Or, l'article 2 du décret du 17 décembre 1997 crée une exonération en faveur d'autres catégories de certains successeurs et, par voie de conséquence, viole les dispositions visées au dispositif du moyen.

A.6.2. Le Gouvernement wallon soutient que le sixième moyen est irrecevable, l'article 172 de la Constitution n'étant pas une norme répartitrice de compétences. L'article 172 ne fait que répartir une compétence entre le pouvoir législatif et le pouvoir exécutif. Sur le fond, l'article 2 du décret du 17 décembre 1997 n'exonère en rien du paiement des droits de succession mais instaure seulement un nouveau taux d'imposition. Le moyen manque donc aussi en fait.

A.6.3. Le Conseil des ministres réplique que, contrairement à ce que soutient le Gouvernement wallon, l'article 172, alinéa 2, paraît bien être indirectement une règle répartitrice de compétences. Il réserve à chaque législateur (fédéral, régional ou communautaire) le pouvoir d'établir des exemptions ou modérations d'un impôt relevant de sa compétence. Quand il s'agit d'un impôt fédéral (ce que restent les droits de succession), le pouvoir d'établir des exemptions ou modérations revient au législateur fédéral et pas à un autre législateur.

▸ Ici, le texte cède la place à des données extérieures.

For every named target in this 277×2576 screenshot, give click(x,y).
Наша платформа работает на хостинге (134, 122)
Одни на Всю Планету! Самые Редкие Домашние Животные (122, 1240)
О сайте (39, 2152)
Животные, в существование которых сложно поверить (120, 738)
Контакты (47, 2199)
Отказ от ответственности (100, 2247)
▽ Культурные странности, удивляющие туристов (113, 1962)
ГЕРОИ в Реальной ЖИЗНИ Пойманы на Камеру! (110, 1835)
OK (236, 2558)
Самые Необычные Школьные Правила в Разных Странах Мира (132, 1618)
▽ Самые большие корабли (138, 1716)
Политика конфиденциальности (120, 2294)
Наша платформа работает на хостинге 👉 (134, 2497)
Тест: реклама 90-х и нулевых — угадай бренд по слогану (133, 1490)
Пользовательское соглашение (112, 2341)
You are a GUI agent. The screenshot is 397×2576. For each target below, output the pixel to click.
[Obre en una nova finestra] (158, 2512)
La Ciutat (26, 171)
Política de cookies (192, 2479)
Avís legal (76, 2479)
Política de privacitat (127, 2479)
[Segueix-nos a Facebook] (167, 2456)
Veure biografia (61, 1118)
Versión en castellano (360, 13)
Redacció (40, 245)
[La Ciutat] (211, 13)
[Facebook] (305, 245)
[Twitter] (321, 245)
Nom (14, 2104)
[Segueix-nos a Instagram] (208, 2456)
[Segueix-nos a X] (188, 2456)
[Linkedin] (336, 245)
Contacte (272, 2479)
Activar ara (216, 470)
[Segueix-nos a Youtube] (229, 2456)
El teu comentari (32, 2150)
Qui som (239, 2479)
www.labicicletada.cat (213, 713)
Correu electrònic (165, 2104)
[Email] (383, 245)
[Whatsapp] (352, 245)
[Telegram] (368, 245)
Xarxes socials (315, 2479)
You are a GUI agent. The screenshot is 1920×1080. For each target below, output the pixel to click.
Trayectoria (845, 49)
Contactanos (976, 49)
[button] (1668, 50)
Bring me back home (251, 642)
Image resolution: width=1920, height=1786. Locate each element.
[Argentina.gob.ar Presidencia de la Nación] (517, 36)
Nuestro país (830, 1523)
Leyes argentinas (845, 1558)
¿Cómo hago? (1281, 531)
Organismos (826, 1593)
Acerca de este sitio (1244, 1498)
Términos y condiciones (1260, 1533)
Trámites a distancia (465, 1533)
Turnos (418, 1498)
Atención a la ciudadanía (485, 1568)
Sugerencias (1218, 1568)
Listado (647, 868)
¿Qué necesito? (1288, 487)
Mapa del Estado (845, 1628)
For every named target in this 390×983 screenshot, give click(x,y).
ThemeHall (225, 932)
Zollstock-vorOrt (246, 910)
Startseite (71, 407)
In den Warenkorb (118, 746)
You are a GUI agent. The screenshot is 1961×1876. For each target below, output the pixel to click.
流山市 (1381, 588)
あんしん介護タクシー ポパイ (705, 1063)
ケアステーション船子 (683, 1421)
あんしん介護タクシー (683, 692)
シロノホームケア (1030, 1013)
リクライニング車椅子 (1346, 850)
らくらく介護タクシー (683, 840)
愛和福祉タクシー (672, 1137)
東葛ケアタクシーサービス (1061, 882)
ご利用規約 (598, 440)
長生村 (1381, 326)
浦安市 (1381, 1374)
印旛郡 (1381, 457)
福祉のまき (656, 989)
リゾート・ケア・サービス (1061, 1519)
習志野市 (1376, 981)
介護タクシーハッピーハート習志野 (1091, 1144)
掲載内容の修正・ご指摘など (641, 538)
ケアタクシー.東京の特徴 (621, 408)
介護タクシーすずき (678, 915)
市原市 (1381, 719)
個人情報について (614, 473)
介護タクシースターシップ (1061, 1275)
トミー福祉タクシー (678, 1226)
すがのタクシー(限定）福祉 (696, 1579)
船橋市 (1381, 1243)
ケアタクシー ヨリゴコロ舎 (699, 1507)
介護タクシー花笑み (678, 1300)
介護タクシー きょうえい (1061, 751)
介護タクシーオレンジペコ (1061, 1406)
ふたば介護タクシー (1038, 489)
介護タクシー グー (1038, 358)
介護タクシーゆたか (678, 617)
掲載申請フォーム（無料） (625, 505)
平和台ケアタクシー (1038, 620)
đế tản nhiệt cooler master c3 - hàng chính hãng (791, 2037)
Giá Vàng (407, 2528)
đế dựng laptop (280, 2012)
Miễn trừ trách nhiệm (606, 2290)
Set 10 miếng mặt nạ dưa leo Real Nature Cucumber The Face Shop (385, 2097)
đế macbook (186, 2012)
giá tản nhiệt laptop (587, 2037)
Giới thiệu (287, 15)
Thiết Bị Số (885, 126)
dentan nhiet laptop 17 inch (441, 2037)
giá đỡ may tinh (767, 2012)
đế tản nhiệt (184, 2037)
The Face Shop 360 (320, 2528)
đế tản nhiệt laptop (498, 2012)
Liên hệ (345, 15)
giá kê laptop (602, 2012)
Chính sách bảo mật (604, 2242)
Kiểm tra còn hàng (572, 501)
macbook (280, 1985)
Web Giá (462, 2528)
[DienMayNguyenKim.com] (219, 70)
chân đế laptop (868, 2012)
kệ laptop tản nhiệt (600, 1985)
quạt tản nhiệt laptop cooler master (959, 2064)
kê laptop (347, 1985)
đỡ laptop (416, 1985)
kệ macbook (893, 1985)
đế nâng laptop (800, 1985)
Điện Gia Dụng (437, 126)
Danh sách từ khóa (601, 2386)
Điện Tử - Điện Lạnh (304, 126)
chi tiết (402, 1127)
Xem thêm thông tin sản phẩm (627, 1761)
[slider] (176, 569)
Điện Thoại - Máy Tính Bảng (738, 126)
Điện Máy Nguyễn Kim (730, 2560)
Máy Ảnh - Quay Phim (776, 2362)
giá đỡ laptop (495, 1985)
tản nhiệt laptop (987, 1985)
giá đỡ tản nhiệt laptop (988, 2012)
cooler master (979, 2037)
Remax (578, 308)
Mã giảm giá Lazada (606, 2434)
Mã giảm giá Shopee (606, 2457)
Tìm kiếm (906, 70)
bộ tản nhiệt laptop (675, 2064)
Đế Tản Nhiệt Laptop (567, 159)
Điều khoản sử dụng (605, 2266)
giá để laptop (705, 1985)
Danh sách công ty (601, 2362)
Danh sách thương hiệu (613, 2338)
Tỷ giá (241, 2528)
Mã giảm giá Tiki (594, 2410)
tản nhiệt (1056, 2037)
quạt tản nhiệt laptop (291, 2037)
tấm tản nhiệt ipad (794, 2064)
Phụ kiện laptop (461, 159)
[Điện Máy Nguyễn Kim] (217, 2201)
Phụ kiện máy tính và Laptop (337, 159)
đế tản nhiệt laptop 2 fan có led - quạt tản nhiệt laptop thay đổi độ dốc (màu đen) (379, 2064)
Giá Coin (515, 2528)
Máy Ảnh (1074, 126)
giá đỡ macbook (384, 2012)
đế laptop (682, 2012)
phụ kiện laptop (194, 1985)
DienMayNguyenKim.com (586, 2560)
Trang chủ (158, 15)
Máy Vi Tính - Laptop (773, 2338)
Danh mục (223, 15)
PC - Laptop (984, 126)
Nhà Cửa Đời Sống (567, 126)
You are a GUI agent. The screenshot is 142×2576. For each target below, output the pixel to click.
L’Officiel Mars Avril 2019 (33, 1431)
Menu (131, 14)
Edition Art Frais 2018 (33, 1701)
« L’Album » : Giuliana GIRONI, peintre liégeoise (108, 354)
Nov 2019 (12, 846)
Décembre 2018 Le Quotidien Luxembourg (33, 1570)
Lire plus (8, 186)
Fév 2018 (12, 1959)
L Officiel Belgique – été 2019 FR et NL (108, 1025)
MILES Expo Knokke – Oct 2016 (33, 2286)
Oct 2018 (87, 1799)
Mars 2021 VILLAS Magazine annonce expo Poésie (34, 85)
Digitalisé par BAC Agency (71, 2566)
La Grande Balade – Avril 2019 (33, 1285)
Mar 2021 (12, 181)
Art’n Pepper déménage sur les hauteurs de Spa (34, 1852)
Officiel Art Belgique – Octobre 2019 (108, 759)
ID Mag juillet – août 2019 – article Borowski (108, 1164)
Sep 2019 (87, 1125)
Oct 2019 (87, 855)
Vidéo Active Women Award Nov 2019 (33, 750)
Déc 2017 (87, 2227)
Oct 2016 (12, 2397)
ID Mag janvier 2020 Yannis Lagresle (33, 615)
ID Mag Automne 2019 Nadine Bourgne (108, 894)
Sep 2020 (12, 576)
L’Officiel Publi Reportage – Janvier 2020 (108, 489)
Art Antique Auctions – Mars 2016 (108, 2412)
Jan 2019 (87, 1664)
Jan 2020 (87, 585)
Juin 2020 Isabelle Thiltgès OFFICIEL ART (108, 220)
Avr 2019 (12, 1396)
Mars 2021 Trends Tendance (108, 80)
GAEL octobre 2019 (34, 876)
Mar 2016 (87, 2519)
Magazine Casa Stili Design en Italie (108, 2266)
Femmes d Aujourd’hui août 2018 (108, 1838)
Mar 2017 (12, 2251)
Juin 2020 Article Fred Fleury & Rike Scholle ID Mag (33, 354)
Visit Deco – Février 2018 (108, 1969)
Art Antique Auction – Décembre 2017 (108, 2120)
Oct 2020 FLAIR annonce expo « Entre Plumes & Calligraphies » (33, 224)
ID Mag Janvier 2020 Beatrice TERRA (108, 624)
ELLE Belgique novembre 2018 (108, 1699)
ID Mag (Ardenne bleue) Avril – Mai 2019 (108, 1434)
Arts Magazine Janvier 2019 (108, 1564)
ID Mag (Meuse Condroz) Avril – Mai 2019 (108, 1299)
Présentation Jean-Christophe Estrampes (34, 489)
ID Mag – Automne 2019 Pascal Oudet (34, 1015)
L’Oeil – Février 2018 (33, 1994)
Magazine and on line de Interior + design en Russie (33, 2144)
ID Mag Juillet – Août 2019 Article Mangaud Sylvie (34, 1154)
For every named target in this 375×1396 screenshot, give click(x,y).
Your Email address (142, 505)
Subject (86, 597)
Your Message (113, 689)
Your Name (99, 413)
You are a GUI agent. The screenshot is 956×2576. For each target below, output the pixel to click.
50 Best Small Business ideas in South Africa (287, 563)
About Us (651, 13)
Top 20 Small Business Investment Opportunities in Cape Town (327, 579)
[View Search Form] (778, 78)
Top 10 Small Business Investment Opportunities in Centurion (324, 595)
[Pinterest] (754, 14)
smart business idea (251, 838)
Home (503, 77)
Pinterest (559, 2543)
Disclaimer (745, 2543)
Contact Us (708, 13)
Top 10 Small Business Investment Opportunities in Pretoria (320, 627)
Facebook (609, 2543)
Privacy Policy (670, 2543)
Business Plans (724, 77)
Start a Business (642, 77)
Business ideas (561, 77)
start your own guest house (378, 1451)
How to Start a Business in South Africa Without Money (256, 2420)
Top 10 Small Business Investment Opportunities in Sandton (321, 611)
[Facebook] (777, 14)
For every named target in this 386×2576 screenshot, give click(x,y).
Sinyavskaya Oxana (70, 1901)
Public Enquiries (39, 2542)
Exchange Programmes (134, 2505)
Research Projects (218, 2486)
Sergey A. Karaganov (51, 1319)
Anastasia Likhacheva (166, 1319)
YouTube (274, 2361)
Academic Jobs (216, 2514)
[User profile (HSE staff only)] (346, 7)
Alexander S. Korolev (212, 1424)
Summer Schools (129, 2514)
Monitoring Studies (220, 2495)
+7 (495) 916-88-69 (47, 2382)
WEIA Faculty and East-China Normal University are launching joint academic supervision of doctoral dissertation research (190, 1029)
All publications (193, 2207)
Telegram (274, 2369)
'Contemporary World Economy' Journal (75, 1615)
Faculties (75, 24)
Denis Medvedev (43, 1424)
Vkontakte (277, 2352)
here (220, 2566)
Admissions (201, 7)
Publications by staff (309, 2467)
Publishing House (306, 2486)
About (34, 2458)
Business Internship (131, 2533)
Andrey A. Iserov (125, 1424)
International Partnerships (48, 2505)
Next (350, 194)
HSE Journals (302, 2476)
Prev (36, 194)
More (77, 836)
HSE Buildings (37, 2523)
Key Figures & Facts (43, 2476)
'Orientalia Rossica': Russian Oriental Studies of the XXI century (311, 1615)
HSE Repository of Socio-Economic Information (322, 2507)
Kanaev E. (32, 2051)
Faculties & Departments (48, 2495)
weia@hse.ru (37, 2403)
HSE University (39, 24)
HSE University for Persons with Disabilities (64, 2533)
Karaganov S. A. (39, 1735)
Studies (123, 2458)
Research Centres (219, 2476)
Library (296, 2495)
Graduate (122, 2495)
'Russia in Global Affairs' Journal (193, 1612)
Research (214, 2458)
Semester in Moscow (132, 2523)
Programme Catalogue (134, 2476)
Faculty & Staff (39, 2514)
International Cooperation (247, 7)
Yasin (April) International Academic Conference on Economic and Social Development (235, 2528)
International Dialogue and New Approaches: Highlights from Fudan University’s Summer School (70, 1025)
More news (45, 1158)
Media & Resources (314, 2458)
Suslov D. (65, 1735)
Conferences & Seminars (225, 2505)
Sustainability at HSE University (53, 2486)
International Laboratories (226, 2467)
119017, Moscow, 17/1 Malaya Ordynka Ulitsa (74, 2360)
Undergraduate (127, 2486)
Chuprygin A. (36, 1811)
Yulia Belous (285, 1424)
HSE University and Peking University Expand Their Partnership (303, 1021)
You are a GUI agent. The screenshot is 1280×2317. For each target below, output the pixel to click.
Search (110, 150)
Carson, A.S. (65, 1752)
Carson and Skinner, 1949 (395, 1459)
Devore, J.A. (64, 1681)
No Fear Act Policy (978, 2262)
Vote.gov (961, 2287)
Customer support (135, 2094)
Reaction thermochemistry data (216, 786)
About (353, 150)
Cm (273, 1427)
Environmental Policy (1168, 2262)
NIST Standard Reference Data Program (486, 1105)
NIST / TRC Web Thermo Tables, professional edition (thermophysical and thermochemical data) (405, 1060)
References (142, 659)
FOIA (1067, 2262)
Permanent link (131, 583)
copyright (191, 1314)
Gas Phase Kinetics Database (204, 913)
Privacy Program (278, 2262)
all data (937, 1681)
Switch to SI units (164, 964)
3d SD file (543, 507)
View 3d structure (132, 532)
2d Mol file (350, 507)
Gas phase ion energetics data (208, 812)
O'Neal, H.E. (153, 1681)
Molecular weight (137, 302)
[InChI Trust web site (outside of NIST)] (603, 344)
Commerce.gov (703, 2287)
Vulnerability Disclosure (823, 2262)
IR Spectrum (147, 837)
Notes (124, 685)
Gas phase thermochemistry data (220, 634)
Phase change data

A.7.1. Le septième moyen est pris de la violation de l'article 5, §§ 3 et 4, de la loi spéciale du 16 janvier 1989 relative au financement des communautés et des régions.

L'article 2 du décret du 17 décembre 1997 instaure implicitement un nouveau délai de paiement des droits de succession normaux, alors que seul le législateur fédéral est compétent pour fixer les règles de procédure en la matière.

A.7.2. Le Gouvernement wallon estime que ce moyen manque en fait. En effet, le Conseil des ministres confond le délai de paiement de l'impôt et la réunion des conditions pour obtenir la réduction du tarif des droits de succession instituées par l'article 60bis. Cette disposition ne précise nullement qu'elle déroge à l'article 77 du Code des droits de succession, au contraire de ce qu'elle précise pour les articles 48 et 48.2 de ce Code. Ainsi, ce n'est qu'implicitement que le Conseil des ministres croit pouvoir le déduire de la condition inscrite à l'article 60bis, § 3, 4° et 5°.

Quant à la critique faite de l'arrêté du Gouvernement wallon du 30 avril 1998, elle est inopérante, cette norme échappant à la censure de la Cour.

A.8.1. Le huitième moyen est pris de la violation de l'article 5, § 4, de la loi spéciale du 16 janvier 1989 relative au financement des communautés et des régions. L'article 2 du décret du 17 décembre 1997 instaure des règles de procédure au mépris de la compétence du législateur fédéral.

A.8.2. Le Gouvernement wallon estime que ce moyen manque en fait, le Conseil des ministres confondant la notion de règles de procédure et la réunion des conditions pour obtenir la réduction du tarif des droits de succession instituées par l'article 60bis.

A.9.1. Le neuvième moyen est pris de la violation de l'article 5, § 4, de la loi spéciale du 16 janvier 1989 relative au financement des communautés et des régions. L'article 2 du décret du 17 décembre 1997 fait intervenir la Région dans le service de l'impôt. Ce faisant, le législateur décrétal violerait à nouveau l'article 5, § 4, précité.

A.9.2. Le Gouvernement wallon soutient que le moyen manque en fait, à défaut de démontrer en quoi les dispositions entreprises modifieraient le service des impôts.

A.10.1. Le dixième moyen est libellé comme suit : « L'article 3 insère un nouvel article 66ter dans le Code des droits de succession. Cet article prévoit qu'il est tenu compte de la base imposable sur laquelle le nouvel article 60bis a été appliqué pour déterminer la progressivité du tarif. Ce principe est appliqué en prévoyant que la base sur laquelle le taux réduit a été appliqué, est ajoutée fictivement (c'est-à-dire uniquement pour calculer la progressivité du taux) à la part successorale du bénéficiaire de la réduction établie par l'article 60bis.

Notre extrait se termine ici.